Epidemic and Emerging Problems
Although outbreaks and emerging pathogens often receive a great deal of press, they account for <5% of nosocomial infections.
- Influenza: The main components of infection control-vaccination of the general public and health care workers, early use of antiviral agents for control of outbreaks, and adherence to surveillance and droplet precautions for symptomatic pts-have been effective in controlling influenza, including the 2009 H1N1 pandemic.
- Nosocomial diarrhea: Rates of health care-associated diarrhea have been increasing in recent years.
- Rates of infection with Clostridium difficile-particularly the more virulent NAP1/BI/027 strain-are increasing, especially among older pts. Important infection-control components include judicious use of antibiotics (particularly fluoroquinolones); heightened suspicion in cases with atypical presentations; enhanced disinfection of isolation rooms; and early diagnosis, treatment, and implementation of contact precautions.
- Outbreaks of norovirus infection should be suspected in bacterial culture-negative diarrheal syndromes in which nausea and vomiting are prominent aspects. Contact precautions may need to be augmented by environmental cleaning and active exclusion of ill staff and visitors, who often represent index cases.
- Chickenpox: Routine vaccination of children and VZV-susceptible employees has made nosocomial spread less common.
- Tuberculosis: Prompt recognition and isolation of cases, use of negative-pressure private rooms with 100% exhaust and at least 6-12 air changes per hour, use of approved N95 respirators, and follow-up serologic or skin testing of susceptible, exposed personnel are required.
- Group A streptococcal infections: One or two nosocomial cases, usually involving surgical wounds and the presence of an asymptomatic carrier in the operating room, should trigger an investigation. Health care workers linked to nosocomial transmission of group A streptococci should not be permitted to return to pt care settings until eradication of carriage via antimicrobial therapy has been documented.

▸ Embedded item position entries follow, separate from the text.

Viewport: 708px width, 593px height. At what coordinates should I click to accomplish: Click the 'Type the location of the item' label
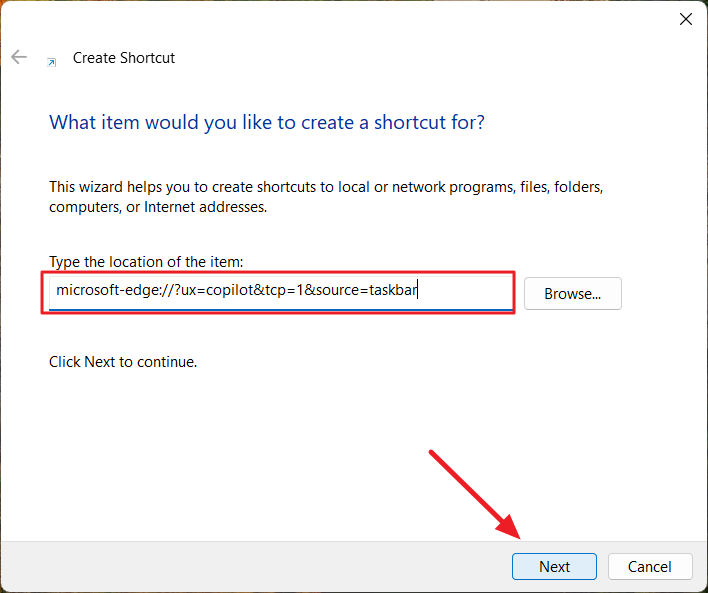coord(146,261)
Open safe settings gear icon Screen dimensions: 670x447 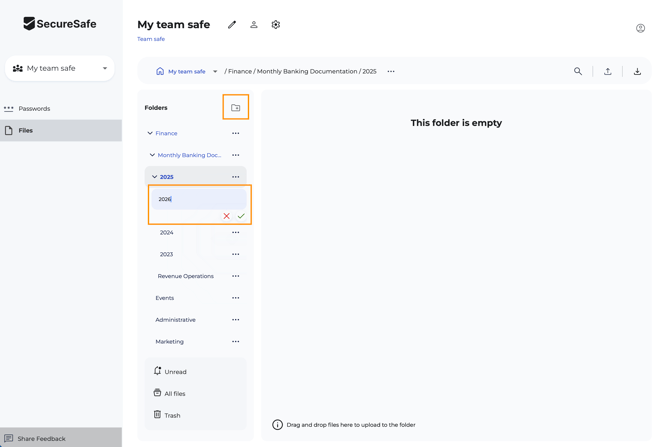276,25
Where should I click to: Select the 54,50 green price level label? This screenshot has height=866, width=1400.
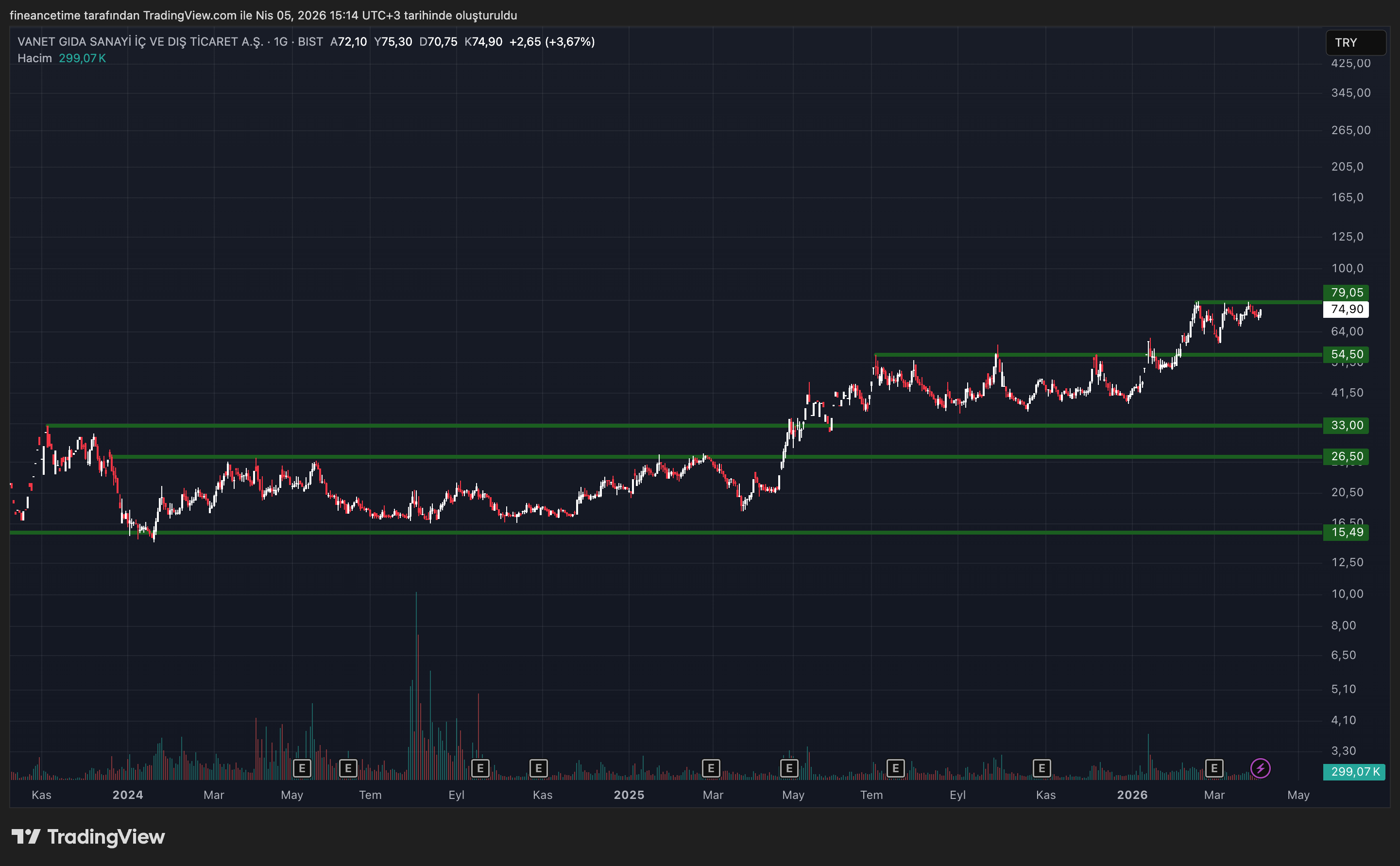(1346, 355)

- Fungal infections: Hospital renovations and disturbance of dusty surfaces can cause fungal spores to become airborne. Routine surveillance of neutropenic pts for infections with filamentous fungi (e.g., Aspergillus, Fusarium) helps determine whether there are extensive environmental risks. Candida auris is an emerging multidrug-resistant pathogen that causes invasive health care-associated infections.

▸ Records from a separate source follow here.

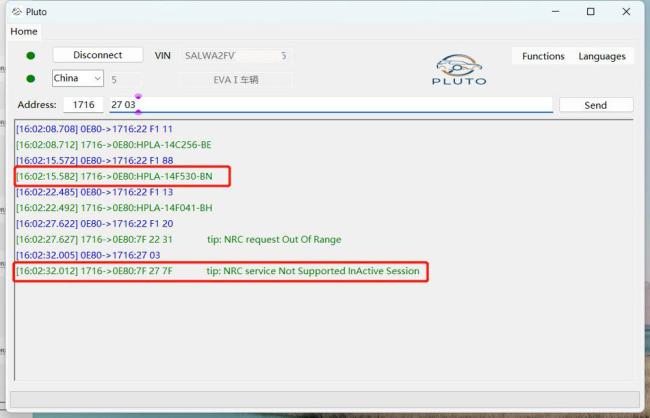The height and width of the screenshot is (418, 650).
Task: Open the Home tab
Action: pos(24,31)
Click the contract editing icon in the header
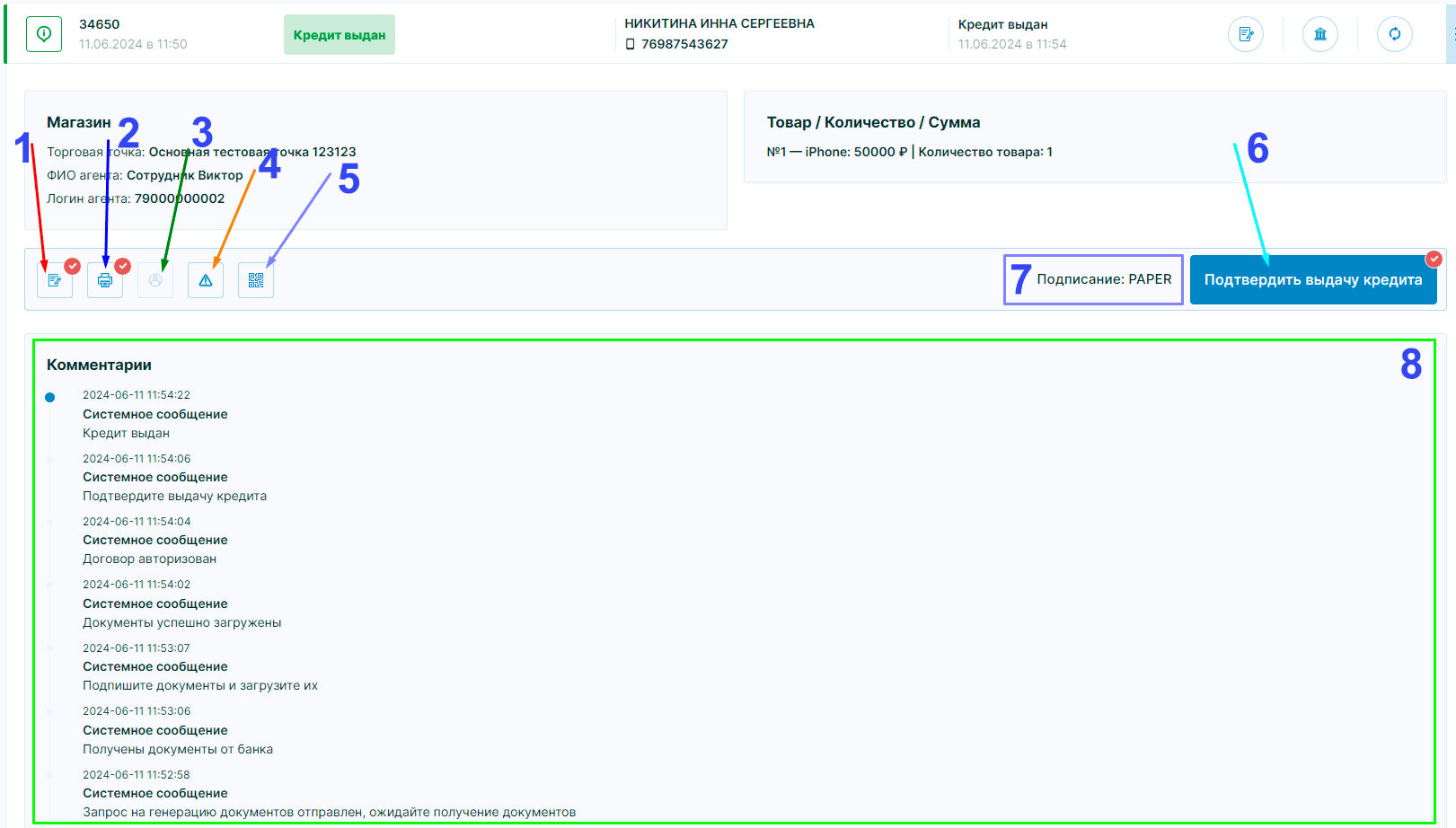The height and width of the screenshot is (828, 1456). (1246, 34)
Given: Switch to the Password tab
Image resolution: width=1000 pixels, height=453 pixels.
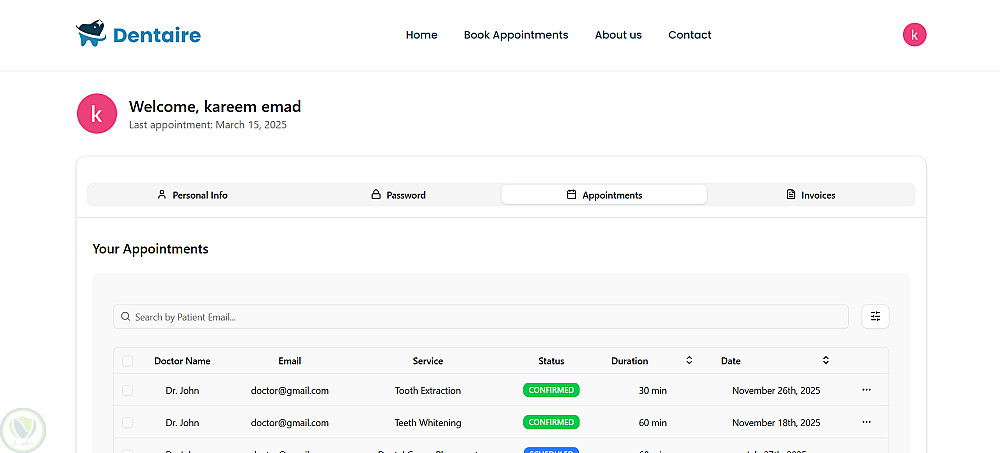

- Legionellosis: If nosocomial cases are detected, environmental samples (e.g., tap water, water used in decorative fountains) should be cultured; eradication measures should be pursued if typing of clinical and environmental isolates reveals a correlation.
- Antibiotic-resistant bacterial infection: Close laboratory surveillance, strict infection-control practices, and aggressive antibiotic-control policies are the cornerstones of resistance-control efforts.

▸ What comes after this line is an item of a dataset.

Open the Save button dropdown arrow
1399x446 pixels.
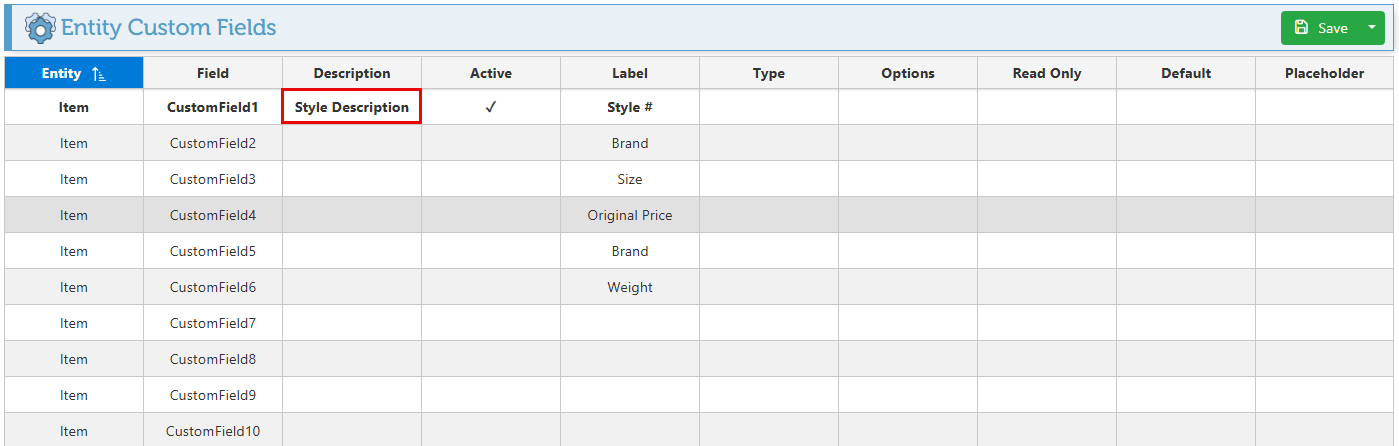(x=1371, y=28)
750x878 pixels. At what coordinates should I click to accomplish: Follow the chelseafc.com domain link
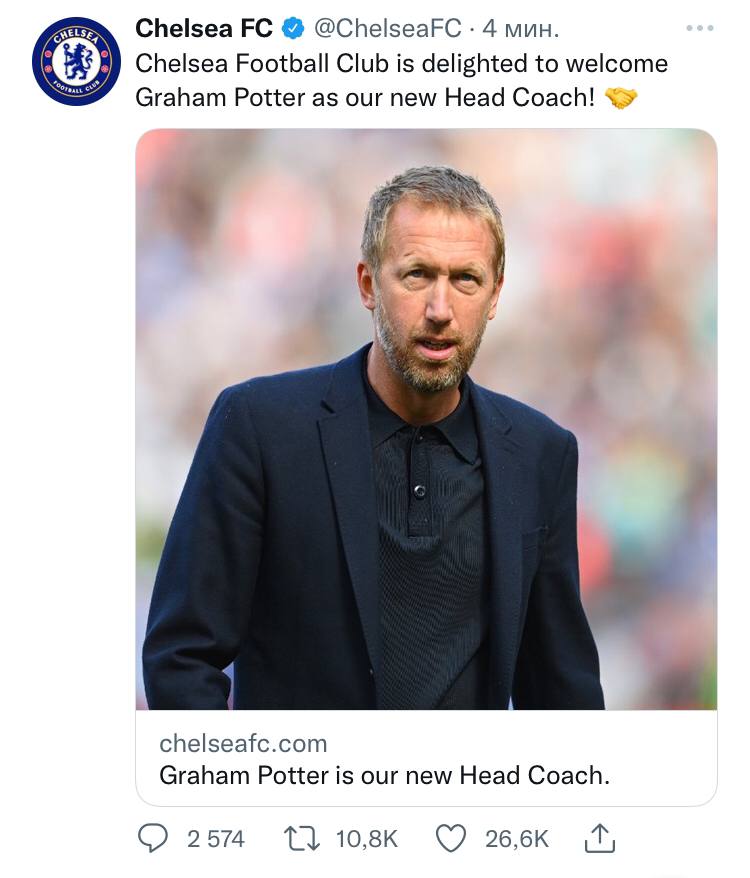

- Molecular typing can help distinguish an outbreak of a single isolate (which necessitates an emphasis on hand hygiene and an evaluation of common-source exposures) from a polyclonal outbreak (which necessitates re-emphasis on antibiotic prudence and device bundles).
- Organisms that raise concerns include methicillin-resistant S. aureus, gram-negative organisms that produce carbapenemases and/or extended-spectrum β-lactamases, pan-resistant strains of Acinetobacter, and vancomycin-resistant enterococci.
- Bioterrorism preparedness: Education, effective systems of internal and external communication, and risk assessment capabilities are key features.